How to write a new Solver#

An hklpy2 Solver is an adapter [2] for a backend diffractometer computation library.

Steps#

To write a new solver for hklpy2, you need to create a Python class that inherits from SolverBase and register it as an entry point.

Tip

Create a new project [6] for this work.

Here are the essential steps:

Step 1. Create a Solver Class#

Create a Python class that inherits from SolverBase and implement all required abstract methods (methods marked with decorator @abstractmethod [1]):

from hklpy2.backends.base import SolverBase
from hklpy2.misc import IDENTITY_MATRIX_3X3
from hklpy2.misc import KeyValueMap
from hklpy2.misc import Matrix3x3
from hklpy2.misc import NamedFloatDict

class MySolver(SolverBase):
    name = "my_solver"
    version = "1.0.0"

    def __init__(self, geometry: str, **kwargs):
        super().__init__(geometry, **kwargs)

    # Required abstract methods
    def addReflection(self, reflection: KeyValueMap) -> None:
        """Add an observed diffraction reflection."""

● Material:
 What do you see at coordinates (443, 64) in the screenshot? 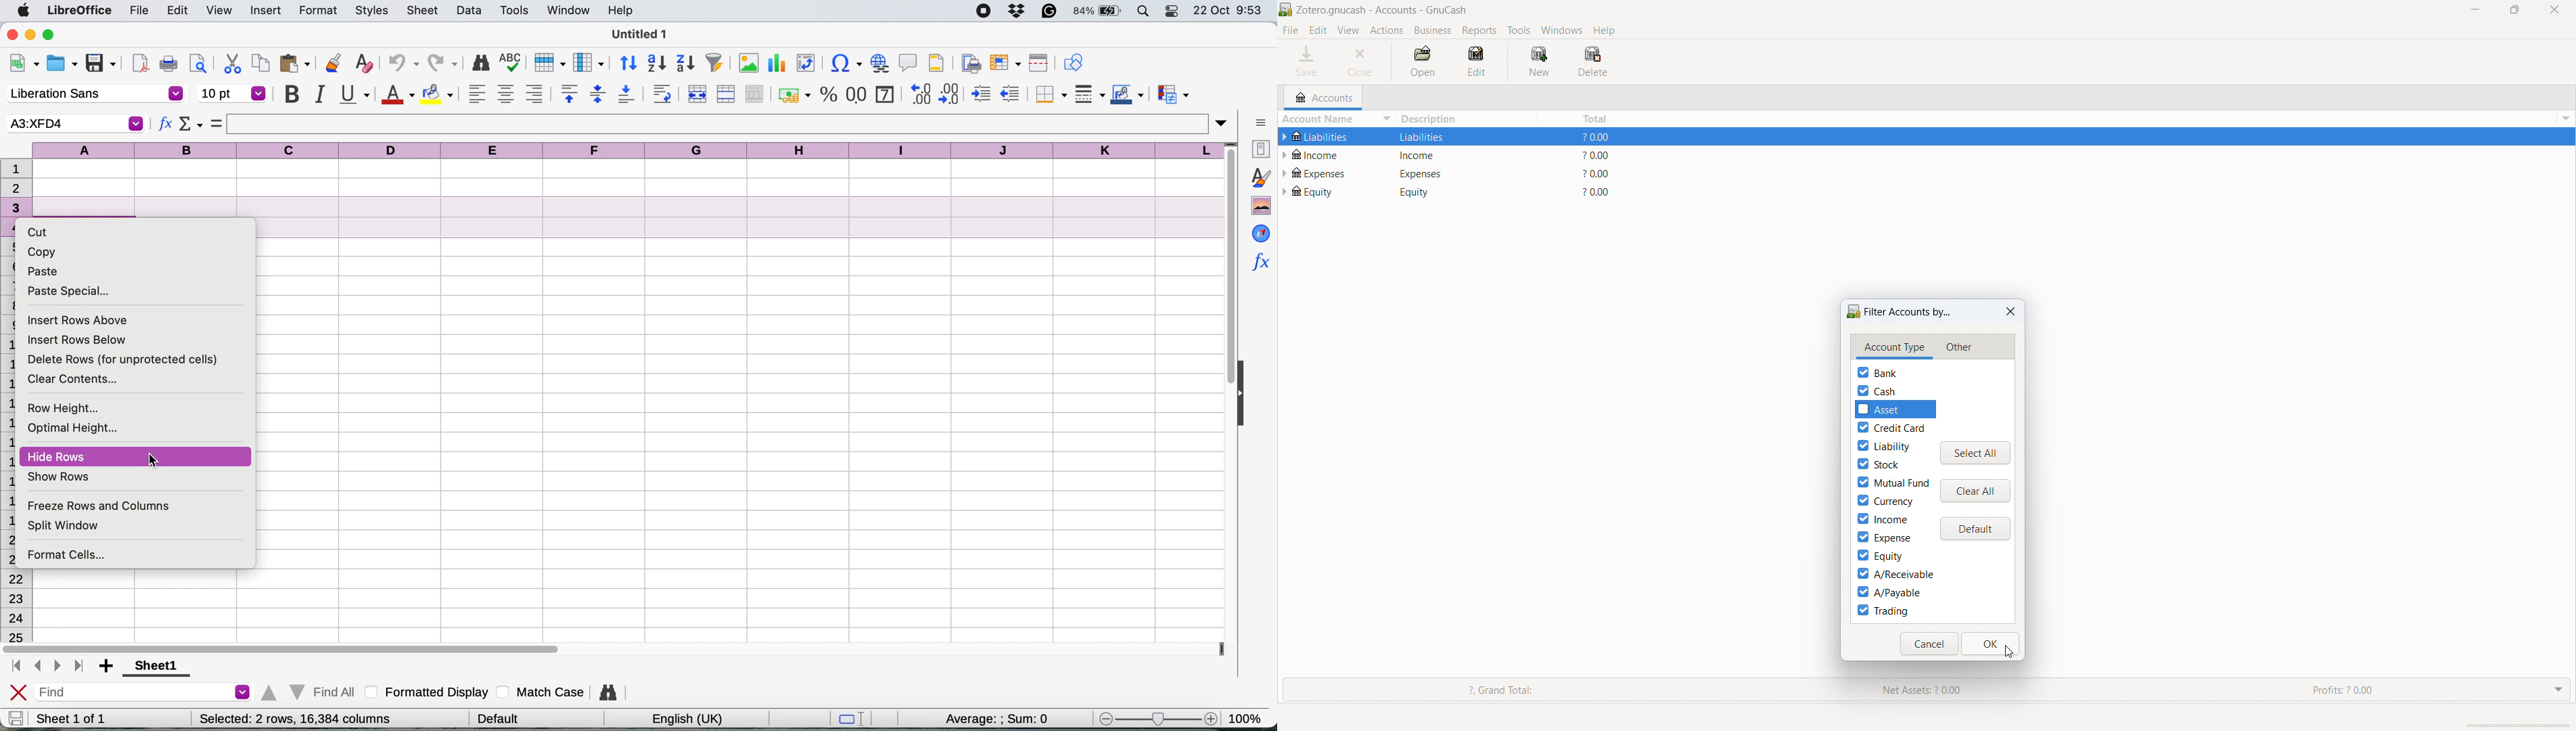
I see `redo` at bounding box center [443, 64].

● Given instruction:
Answer these from the hklpy2 solver guide:
(a) Besides writing a class, how must a new solver be made known to hklpy2?
(b) What does the tip advise creating for this work?
(c) What value does the example class assign to `version`?

● Output:
(a) It must be registered as an entry point.
(b) A new project.
(c) "1.0.0"